> **REQUIREMENT**
Filter the listing below for "Role" and report every line that has it.

··· PROVIDED RECORDS ···

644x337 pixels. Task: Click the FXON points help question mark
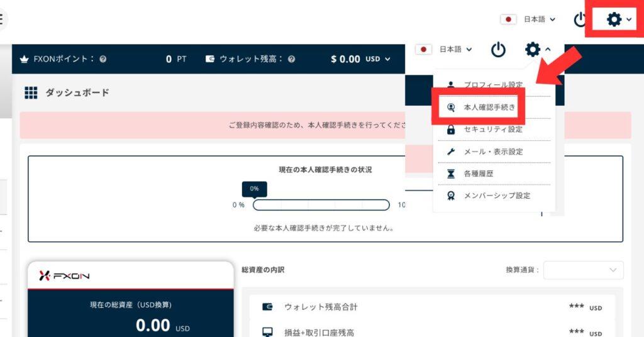pyautogui.click(x=103, y=59)
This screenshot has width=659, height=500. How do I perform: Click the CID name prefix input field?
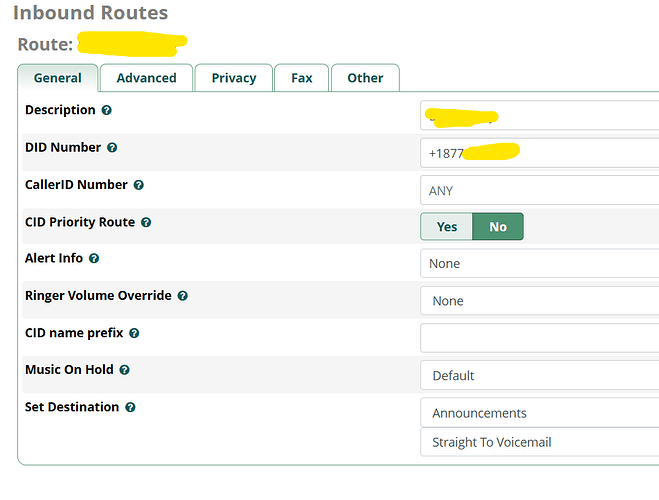[x=540, y=338]
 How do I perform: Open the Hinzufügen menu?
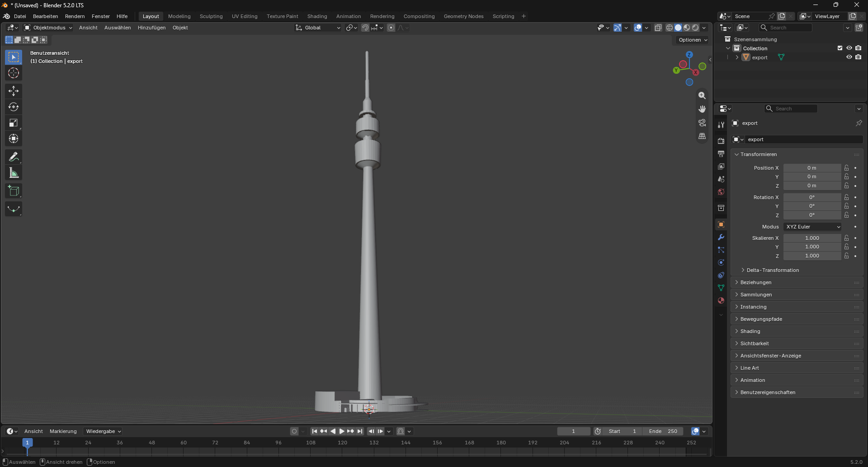[151, 28]
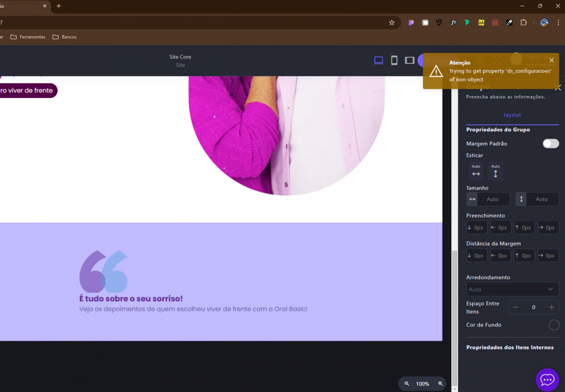Pick the Cor de Fundo color swatch
Image resolution: width=565 pixels, height=392 pixels.
tap(554, 325)
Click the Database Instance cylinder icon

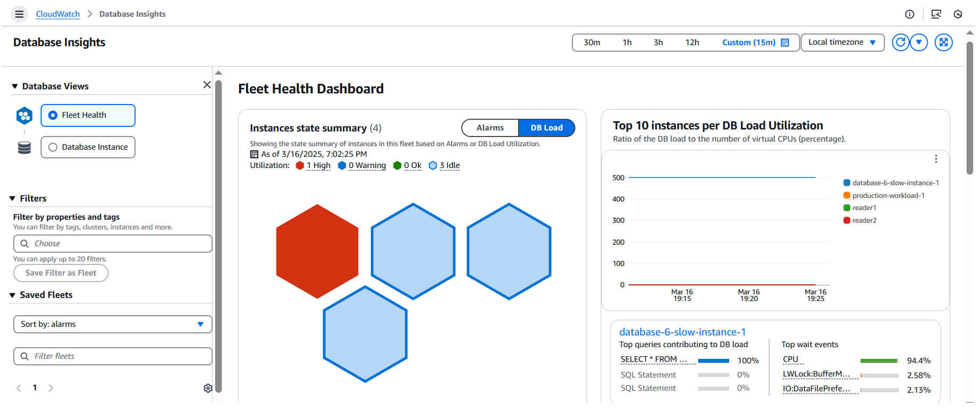click(x=25, y=148)
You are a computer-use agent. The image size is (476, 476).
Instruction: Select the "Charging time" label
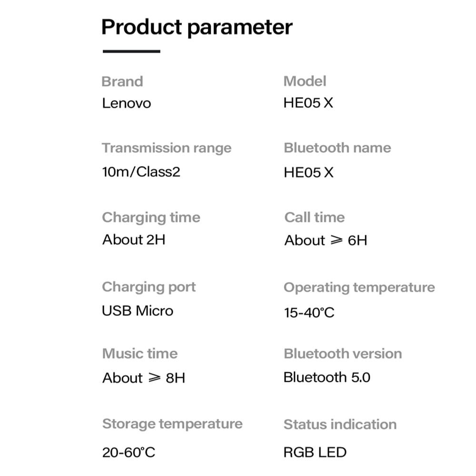click(151, 218)
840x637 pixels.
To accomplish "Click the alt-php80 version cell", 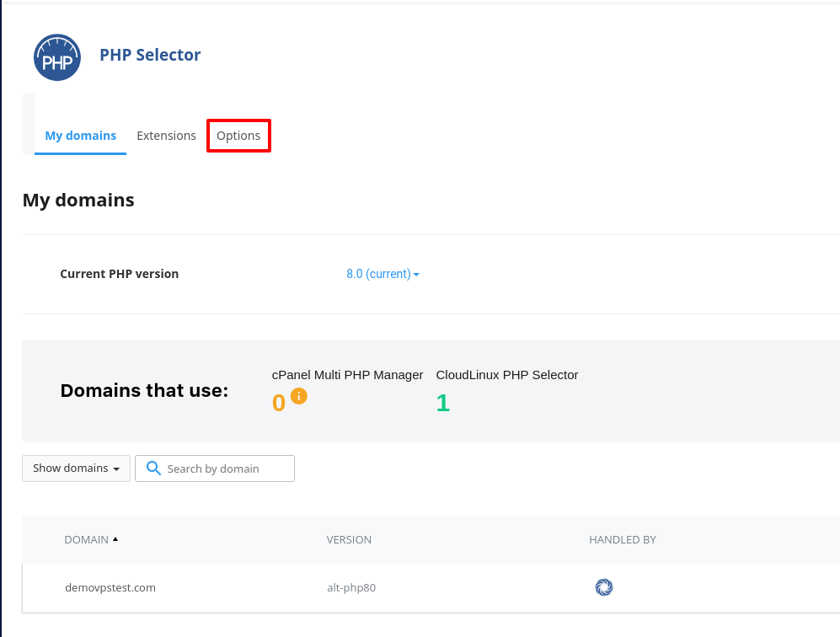I will tap(351, 588).
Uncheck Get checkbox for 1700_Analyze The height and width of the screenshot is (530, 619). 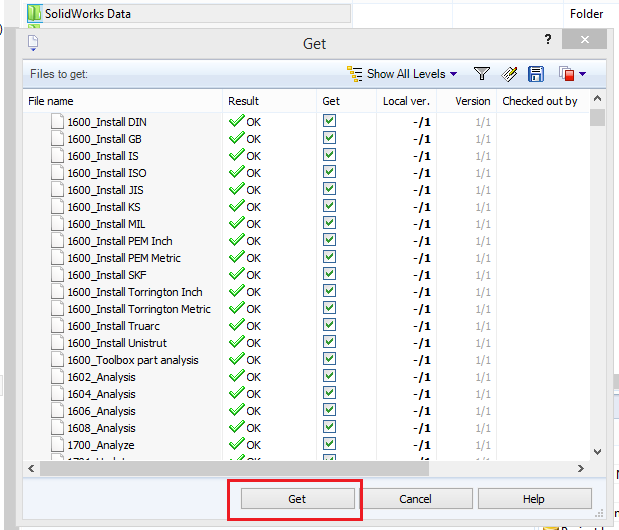[329, 444]
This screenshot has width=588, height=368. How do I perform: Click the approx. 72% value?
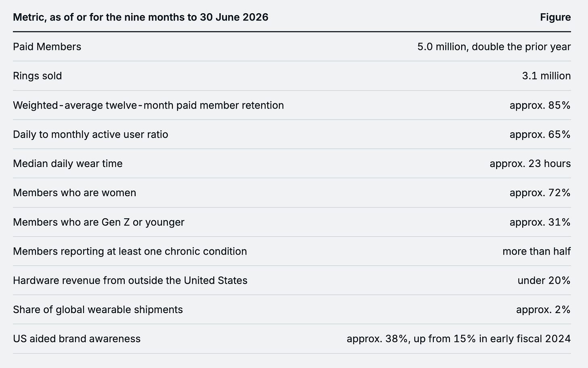pyautogui.click(x=540, y=193)
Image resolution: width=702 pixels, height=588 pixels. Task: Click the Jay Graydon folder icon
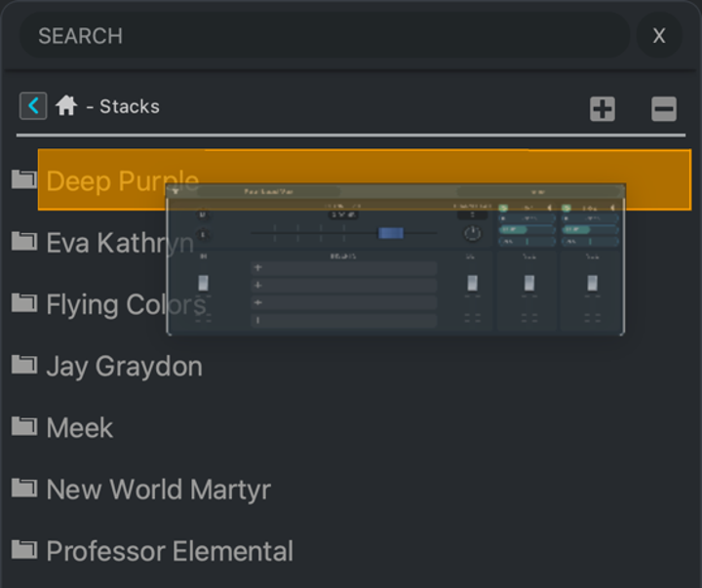point(23,366)
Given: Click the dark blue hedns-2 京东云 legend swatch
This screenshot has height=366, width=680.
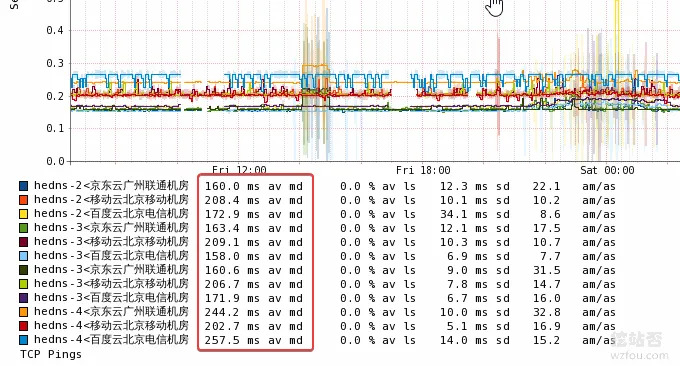Looking at the screenshot, I should (24, 186).
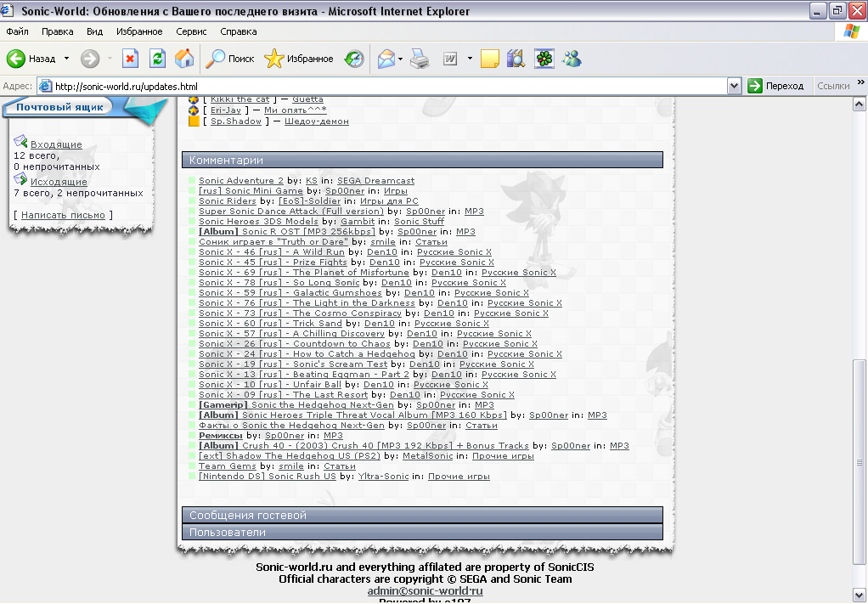The width and height of the screenshot is (868, 604).
Task: Launch the Messenger people icon
Action: (x=572, y=59)

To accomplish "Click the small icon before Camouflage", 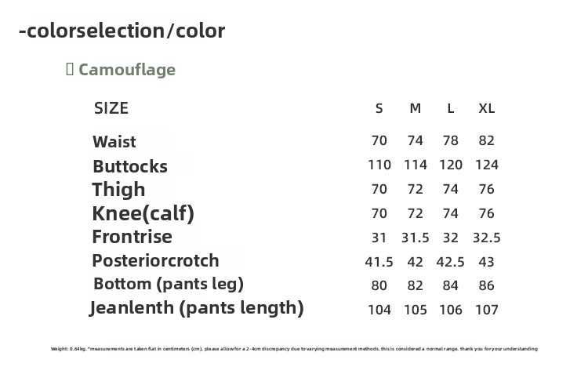I will coord(70,69).
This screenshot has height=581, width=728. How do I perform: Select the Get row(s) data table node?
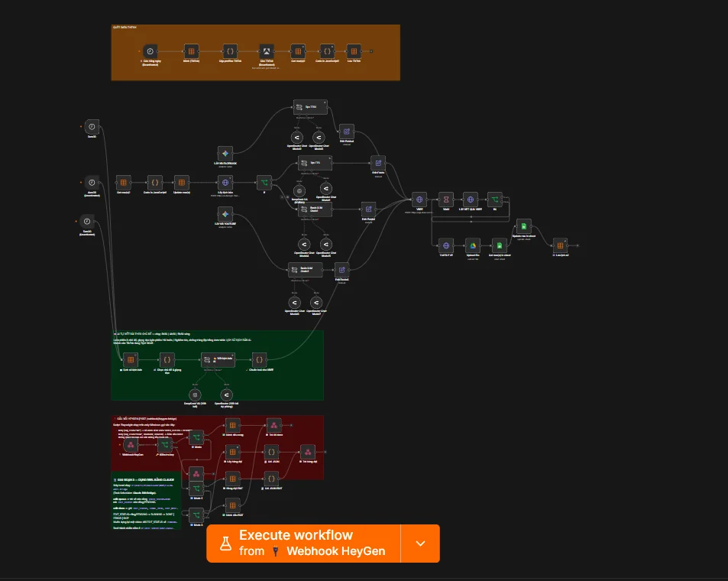(124, 183)
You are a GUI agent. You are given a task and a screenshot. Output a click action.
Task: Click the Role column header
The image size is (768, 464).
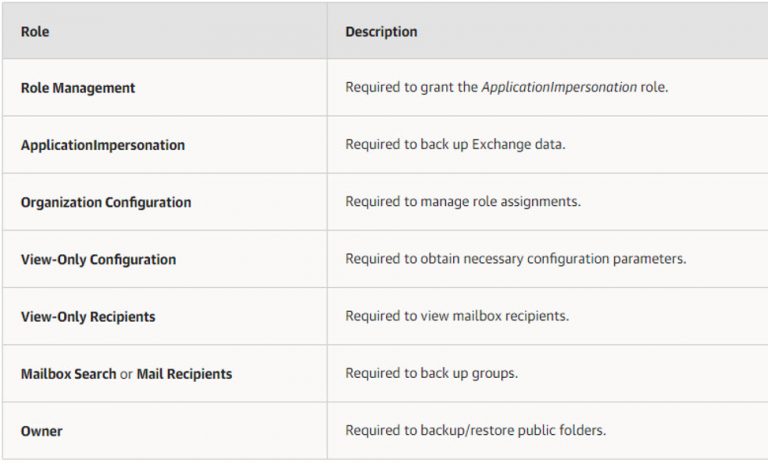[x=165, y=31]
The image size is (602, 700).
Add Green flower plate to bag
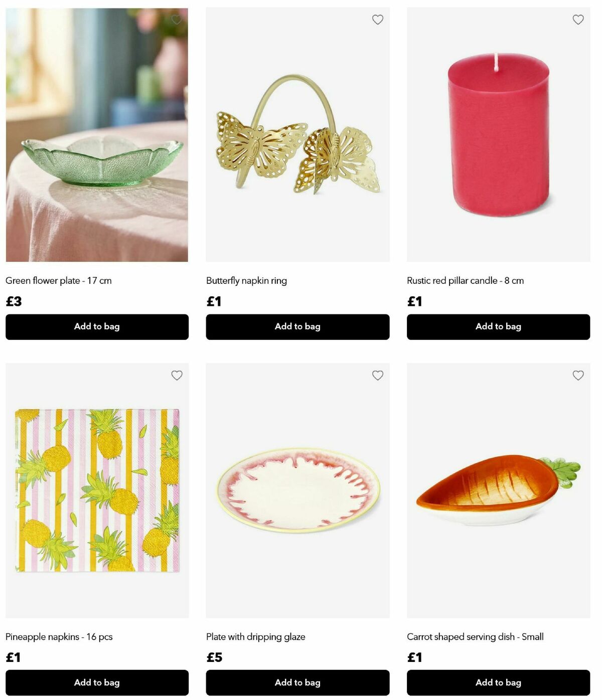pos(97,327)
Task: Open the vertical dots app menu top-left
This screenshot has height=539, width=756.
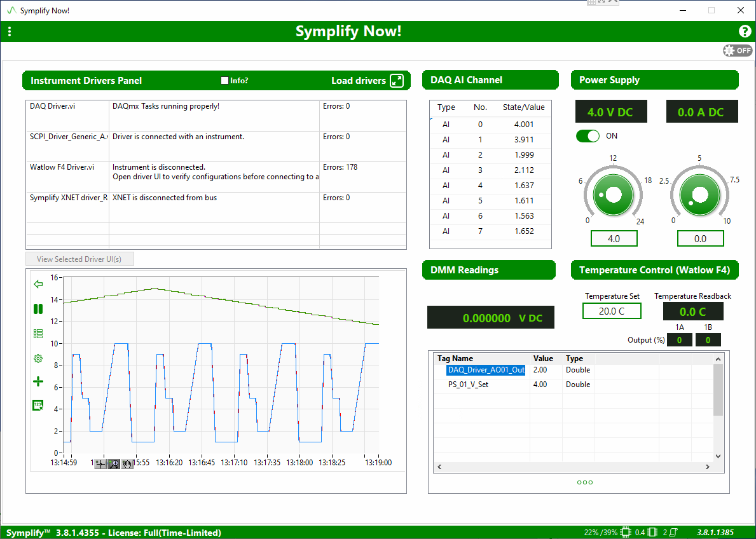Action: [10, 31]
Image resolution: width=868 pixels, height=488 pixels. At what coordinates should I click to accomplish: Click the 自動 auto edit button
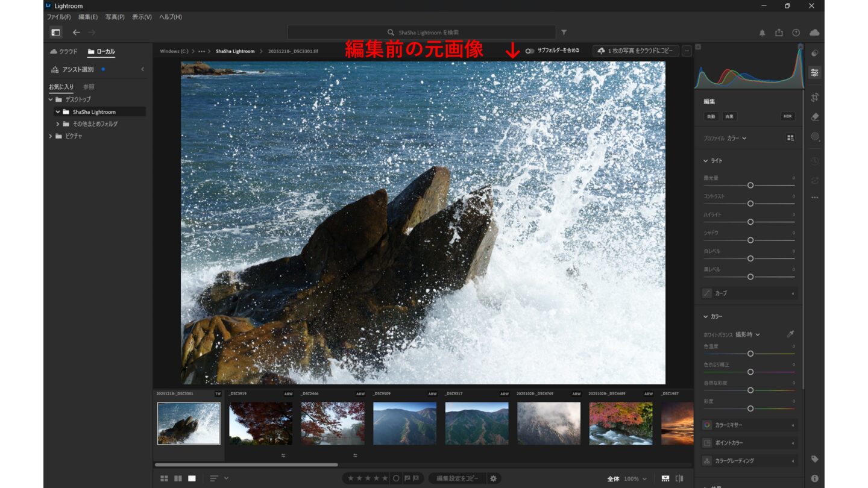click(x=711, y=116)
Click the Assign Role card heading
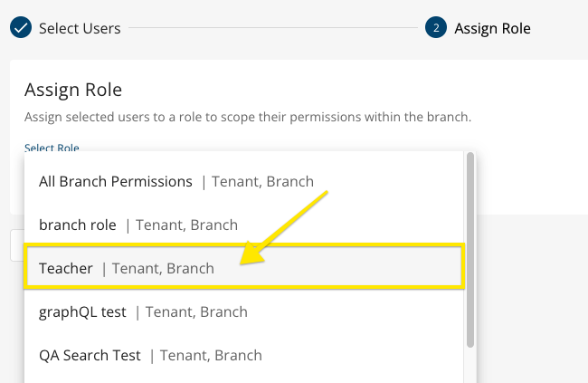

···

> **RESULT FOR THIS TASK**
Task: Click the Role column header
Click the Assign Role card heading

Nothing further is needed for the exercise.